API request logging. Request logs capture HTTP method, endpoint, status code, duration, and response size. Not request or response bodies. You can debug performance and error rates without ever seeing what was in the documents.

Each of these is a small decision, but they add up to a system where the constraint is enforced at every layer, not just the obvious ones.

Where the complexity actually lives

Zero data retention shifts complexity away from data lifecycle management and towards pipeline design. The problems you solve are different:

Memory management. When documents never touch disk, everything happens in memory. Large PDFs need careful handling. The gRPC streaming for text extraction helps here, and the max message size is configurable, but you still need to reason about memory bounds across the pipeline.

Error handling without replay. In a typical system, if a processing step fails, you retry from the stored input. When document content isn't stored, the client resubmits. This sounds like a limitation, but it simplifies the system — there's no stale input to manage, no question about whether the stored version matches what the client intended to send.

Observability without exposure. You need to know what's happening in the pipeline — processing times, error rates, success rates per operation. But you can't log document content, and error messages need sanitisation. The constraint extends to your debugging tools.

None of these are unsolvable. But they're the kind of problems you only encounter when you take the constraint seriously, and solving them leads to better engineering decisions than the alternative.

Why starting here is easier than retrofitting

The counterintuitive thing about building privacy-first is that it's less work than adding privacy later. When retention is impossible by design, you don't need:

  • Data retention policies and the enforcement mechanisms behind them
  • Encryption key management for documents at rest
  • Access control matrices for stored content
  • Audit logging of who accessed what document when
  • Scheduled cleanup jobs and the monitoring to ensure they actually run

That entire category of operational overhead disappears when the data isn't there.
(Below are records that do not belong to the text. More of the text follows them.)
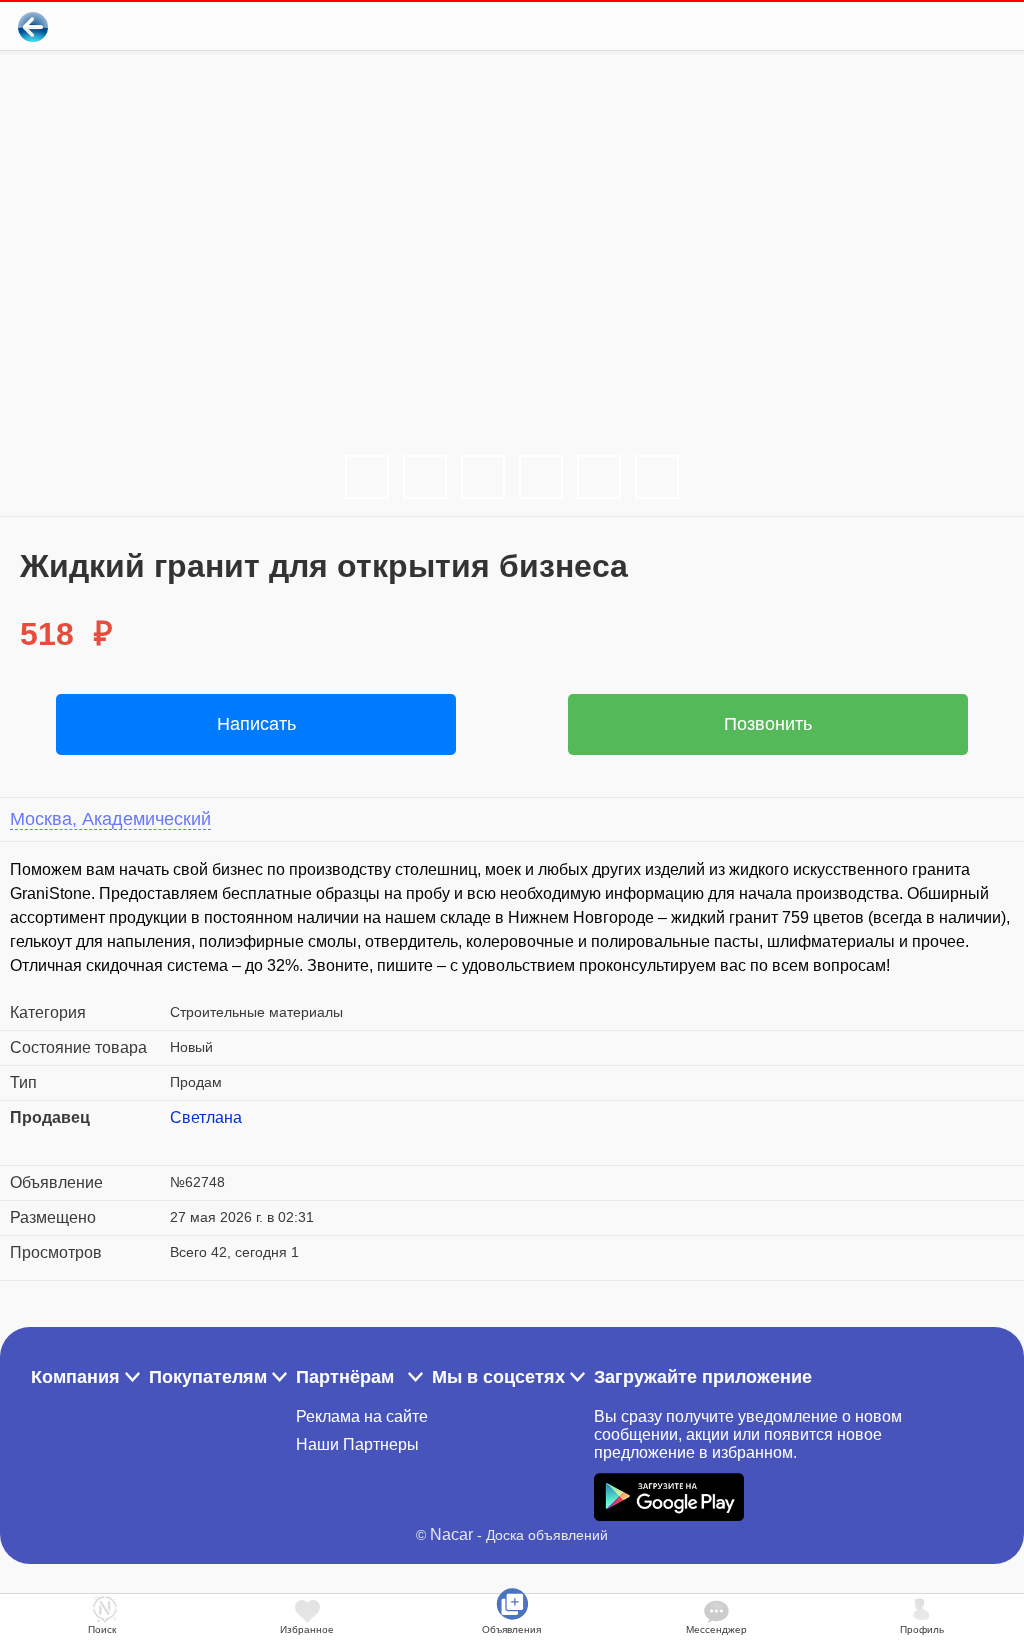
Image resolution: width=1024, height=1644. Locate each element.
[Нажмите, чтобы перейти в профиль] (185, 1142)
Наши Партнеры (357, 1444)
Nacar (451, 1534)
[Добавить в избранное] (927, 26)
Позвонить (768, 724)
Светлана (206, 1117)
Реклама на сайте (362, 1416)
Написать (256, 724)
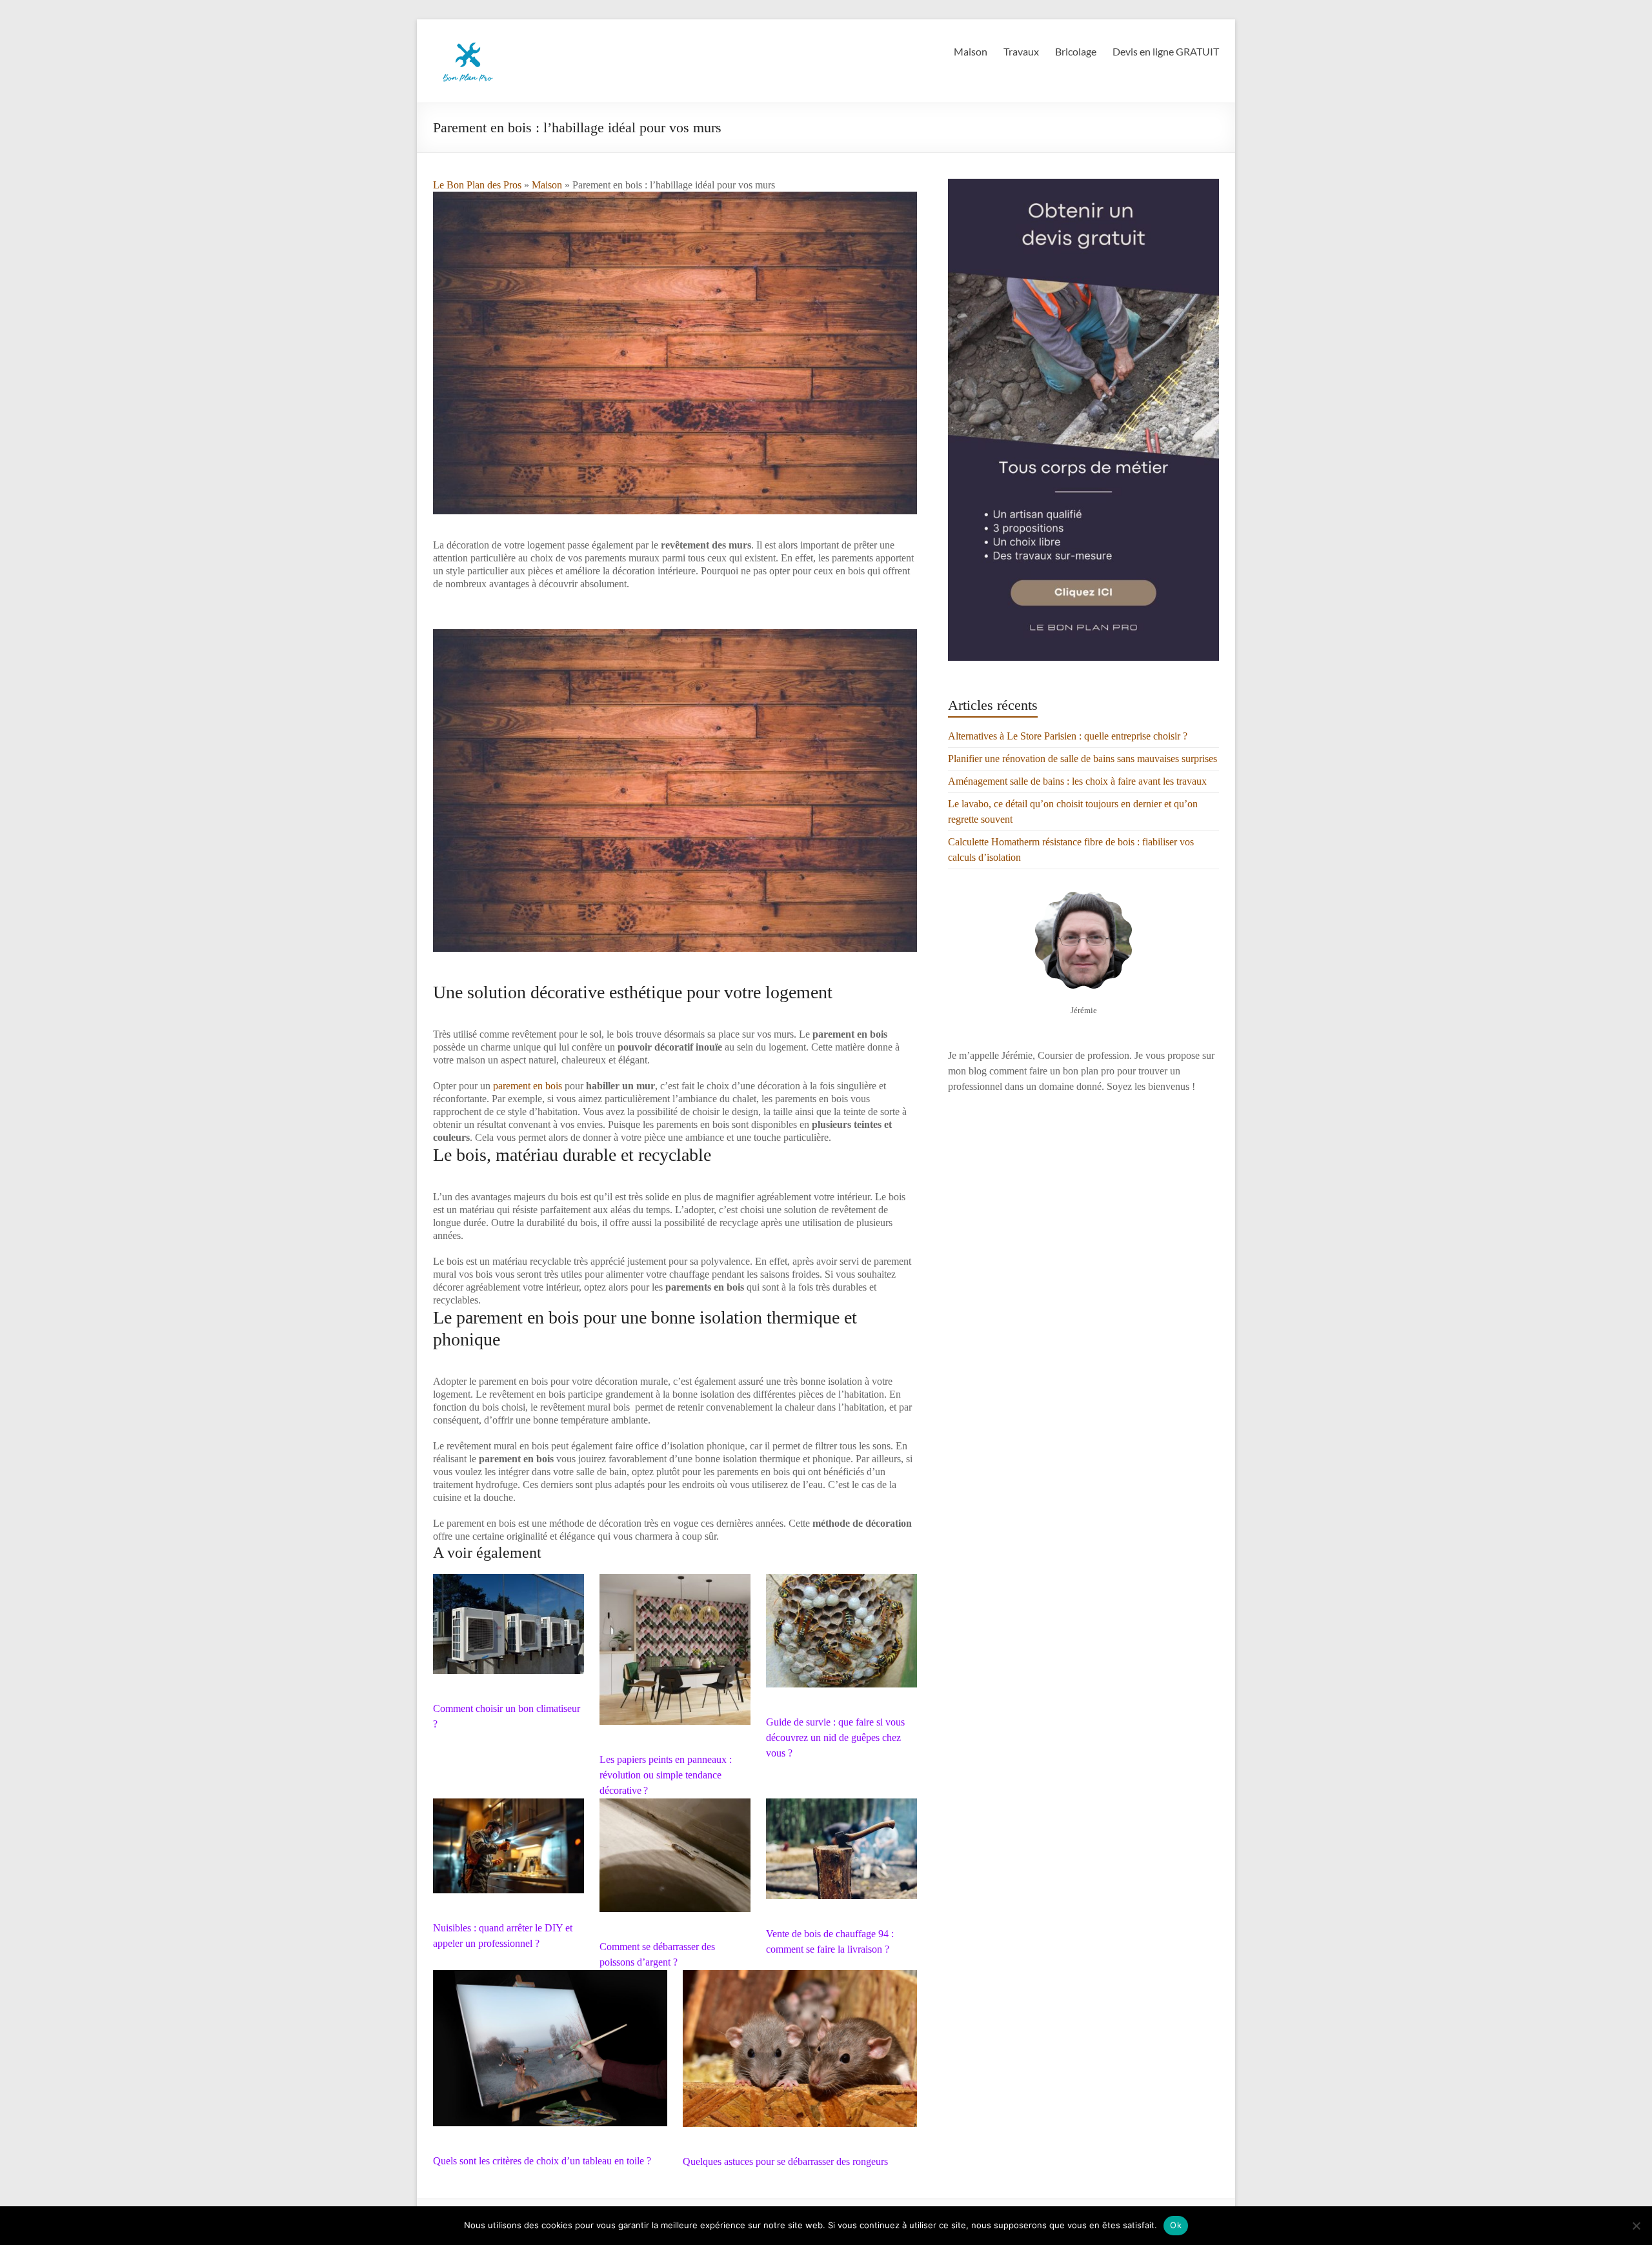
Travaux (1021, 51)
The architecture ends up simpler, too. The Laravel application orchestrates. The PDF service processes. The suggestions service identifies entities. Bedrock infers. Data flows through each layer and is gone. There's no shared document store to manage, no cache invalidation to worry about, no eventual consistency problems around storage.

Starting with the constraint didn't make Redactr harder to build. It made the architecture more obvious.